March 5th Update: RetroGamingConsole.com responded to us, saying they are in the process of transferring the trademark to RetroPie. RetroPie confirmed this, saying that RGC will cancel their trademark. RetroPie is awaiting legal counsel on their end, but if the cancellation goes through, they will be filing for the U.S. trademark themselves.
RetroPie, a well-known provider of emulation software, has been hit with a false trademark recently and has taken to their website to ask their fans and users for help. The company put a notice up on Friday, explaining that a trademark had been filed in the United States without their knowledge (RetroPie is based in the UK). They also noted the person who made the trademark is selling RetroPie based machines on eBay, and that they had issued takedowns to other retailers selling RetroPie systems. Users on their forums uncovered that the trademark was linked to an unauthorized online store, RetroGamingConsole.com, which uses RetroPie’s name though does not ever credit them on the site. There is also an eBay seller with the same name.
The U.S. trademark was registered in December 2016 and classified under “video game accessories.” They also trademarked Emulation Station. It was filed by a man named Aditya Rawat. Dedicated fans of the emulation service took to Reddit to identify Rawat, believing he is a frequent user of RetroPie forums and the former pro. Users found the man’s GitHub, as well as his Twitter handle, which has since been locked. TechRaptor reached out to the man identified by the forums through his website. He forwarded our email to RetroGamingConsole in response, implying he was not related to the website. We also reached out to the attorney who represented the trademark. One Reddit user claims they interacted with Rawat on Twitter before he protected his account, and he claimed to not have anything to do with the trademark. TechRaptor has continued our investigation by contacting RetroGamingConsole directly (through Rawat’s directive) but have yet to receive an appropriate response.

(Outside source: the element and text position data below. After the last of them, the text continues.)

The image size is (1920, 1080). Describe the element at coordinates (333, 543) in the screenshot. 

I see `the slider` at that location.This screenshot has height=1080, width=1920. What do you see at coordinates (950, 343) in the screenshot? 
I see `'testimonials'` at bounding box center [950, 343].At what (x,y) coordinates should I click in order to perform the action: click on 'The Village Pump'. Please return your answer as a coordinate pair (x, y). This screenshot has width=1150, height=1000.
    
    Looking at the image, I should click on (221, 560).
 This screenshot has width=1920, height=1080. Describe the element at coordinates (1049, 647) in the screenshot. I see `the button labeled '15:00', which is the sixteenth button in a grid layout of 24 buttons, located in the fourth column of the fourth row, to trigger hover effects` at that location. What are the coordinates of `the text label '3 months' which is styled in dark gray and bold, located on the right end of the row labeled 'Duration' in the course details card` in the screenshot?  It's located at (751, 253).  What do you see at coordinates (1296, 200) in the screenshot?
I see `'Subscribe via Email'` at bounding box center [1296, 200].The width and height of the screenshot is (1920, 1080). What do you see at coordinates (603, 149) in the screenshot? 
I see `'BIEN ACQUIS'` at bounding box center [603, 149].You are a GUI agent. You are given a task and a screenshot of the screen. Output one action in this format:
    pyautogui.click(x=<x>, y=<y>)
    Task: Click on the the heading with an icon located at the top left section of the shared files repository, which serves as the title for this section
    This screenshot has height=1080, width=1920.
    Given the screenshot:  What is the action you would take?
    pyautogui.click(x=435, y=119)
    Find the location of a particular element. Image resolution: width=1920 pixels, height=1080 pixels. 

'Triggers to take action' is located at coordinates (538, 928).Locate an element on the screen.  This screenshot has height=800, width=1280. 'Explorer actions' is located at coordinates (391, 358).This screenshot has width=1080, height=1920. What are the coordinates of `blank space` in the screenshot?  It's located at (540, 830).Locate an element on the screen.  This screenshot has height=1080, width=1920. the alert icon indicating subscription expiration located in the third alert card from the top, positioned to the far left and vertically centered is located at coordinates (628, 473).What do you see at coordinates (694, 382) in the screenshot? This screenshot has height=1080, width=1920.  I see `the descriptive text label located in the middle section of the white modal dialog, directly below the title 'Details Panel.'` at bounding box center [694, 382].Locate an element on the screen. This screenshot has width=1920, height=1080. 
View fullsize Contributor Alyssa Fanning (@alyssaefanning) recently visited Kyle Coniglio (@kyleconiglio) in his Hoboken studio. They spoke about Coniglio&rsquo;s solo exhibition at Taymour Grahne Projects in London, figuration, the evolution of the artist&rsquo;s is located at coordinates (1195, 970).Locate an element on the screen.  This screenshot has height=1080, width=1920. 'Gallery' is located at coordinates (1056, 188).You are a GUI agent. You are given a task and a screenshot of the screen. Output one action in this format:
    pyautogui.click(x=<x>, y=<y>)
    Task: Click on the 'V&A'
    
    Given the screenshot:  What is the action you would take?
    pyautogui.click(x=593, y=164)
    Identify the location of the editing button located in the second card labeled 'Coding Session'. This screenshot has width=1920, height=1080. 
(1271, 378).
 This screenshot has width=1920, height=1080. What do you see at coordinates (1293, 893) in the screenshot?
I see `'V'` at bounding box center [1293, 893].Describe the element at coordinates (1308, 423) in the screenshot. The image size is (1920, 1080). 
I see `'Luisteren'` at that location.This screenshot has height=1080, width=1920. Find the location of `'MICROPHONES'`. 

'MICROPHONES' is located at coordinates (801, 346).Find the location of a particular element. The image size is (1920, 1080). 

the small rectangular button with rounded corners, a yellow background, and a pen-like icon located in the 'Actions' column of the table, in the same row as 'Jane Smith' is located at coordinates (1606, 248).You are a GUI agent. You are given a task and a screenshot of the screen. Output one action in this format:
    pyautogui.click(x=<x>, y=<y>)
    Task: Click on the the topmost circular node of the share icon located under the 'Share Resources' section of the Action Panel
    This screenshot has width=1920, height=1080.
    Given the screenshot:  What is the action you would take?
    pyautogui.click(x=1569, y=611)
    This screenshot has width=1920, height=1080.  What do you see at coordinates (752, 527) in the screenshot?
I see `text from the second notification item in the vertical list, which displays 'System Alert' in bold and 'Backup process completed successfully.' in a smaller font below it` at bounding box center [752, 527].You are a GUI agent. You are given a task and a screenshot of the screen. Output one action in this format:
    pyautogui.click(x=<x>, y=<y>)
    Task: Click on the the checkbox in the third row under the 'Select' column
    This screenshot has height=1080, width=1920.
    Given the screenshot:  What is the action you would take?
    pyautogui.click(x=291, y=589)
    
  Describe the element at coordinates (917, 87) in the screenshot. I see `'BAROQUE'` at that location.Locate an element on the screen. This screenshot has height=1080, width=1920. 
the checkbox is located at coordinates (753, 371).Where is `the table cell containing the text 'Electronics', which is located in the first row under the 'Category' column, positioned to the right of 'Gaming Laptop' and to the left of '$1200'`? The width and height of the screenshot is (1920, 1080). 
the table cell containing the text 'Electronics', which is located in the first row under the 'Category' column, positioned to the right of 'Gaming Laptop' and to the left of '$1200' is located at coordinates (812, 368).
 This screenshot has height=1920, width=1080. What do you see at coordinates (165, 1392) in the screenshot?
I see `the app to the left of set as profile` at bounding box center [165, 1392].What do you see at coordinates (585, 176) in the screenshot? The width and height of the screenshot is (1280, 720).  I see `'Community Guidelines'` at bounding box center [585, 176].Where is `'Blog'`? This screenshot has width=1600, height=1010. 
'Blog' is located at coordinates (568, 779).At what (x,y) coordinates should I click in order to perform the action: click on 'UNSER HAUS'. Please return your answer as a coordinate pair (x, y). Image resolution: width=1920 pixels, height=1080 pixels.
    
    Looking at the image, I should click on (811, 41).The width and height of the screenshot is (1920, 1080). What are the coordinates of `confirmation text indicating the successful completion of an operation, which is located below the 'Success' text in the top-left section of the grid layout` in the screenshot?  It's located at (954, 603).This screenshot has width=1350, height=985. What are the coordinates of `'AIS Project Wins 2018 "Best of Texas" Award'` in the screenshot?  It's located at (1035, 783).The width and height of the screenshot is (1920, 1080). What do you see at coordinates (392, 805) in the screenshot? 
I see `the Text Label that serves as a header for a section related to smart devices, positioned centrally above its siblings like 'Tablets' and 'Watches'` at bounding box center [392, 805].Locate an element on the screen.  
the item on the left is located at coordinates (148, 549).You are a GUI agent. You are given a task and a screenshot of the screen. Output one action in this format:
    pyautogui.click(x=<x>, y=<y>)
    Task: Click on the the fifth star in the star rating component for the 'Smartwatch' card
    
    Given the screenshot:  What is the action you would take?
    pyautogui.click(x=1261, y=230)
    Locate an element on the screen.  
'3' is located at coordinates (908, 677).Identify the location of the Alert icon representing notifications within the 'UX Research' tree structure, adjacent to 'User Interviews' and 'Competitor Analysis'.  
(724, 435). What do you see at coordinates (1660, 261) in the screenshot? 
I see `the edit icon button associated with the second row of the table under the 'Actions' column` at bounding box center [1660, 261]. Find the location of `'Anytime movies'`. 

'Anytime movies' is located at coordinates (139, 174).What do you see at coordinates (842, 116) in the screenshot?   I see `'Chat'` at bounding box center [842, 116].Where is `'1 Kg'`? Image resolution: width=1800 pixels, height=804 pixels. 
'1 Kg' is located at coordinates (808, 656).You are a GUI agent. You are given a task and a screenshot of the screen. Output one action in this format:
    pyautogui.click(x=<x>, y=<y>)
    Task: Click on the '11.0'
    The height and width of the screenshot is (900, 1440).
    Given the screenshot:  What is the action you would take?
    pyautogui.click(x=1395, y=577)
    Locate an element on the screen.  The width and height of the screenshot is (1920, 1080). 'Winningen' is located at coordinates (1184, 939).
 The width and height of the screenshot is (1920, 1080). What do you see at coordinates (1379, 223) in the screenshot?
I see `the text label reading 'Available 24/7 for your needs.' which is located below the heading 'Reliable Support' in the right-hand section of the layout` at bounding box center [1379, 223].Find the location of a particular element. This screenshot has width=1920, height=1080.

Trademark fraud is nothing new in the United States, but it is also infamously difficult to prove in court. This is due to a precedent set that in order to prove fraud, the intent to deceive has to be proven. The rule was declared to protect filers from malicious claims; however, it has made it incredibly difficult to prove fraud claims at the Trademark Trial and Appeal Board. Trademark Well says that only one fraud case has been successfully upheld by TTAB since 2009.
RetroPie told TechRaptor that they are investigating numerous options to combat the fraudulent trademark and has received an outpouring of support from the community over the issue. When they come to a decision or other outcome, they will release a public update.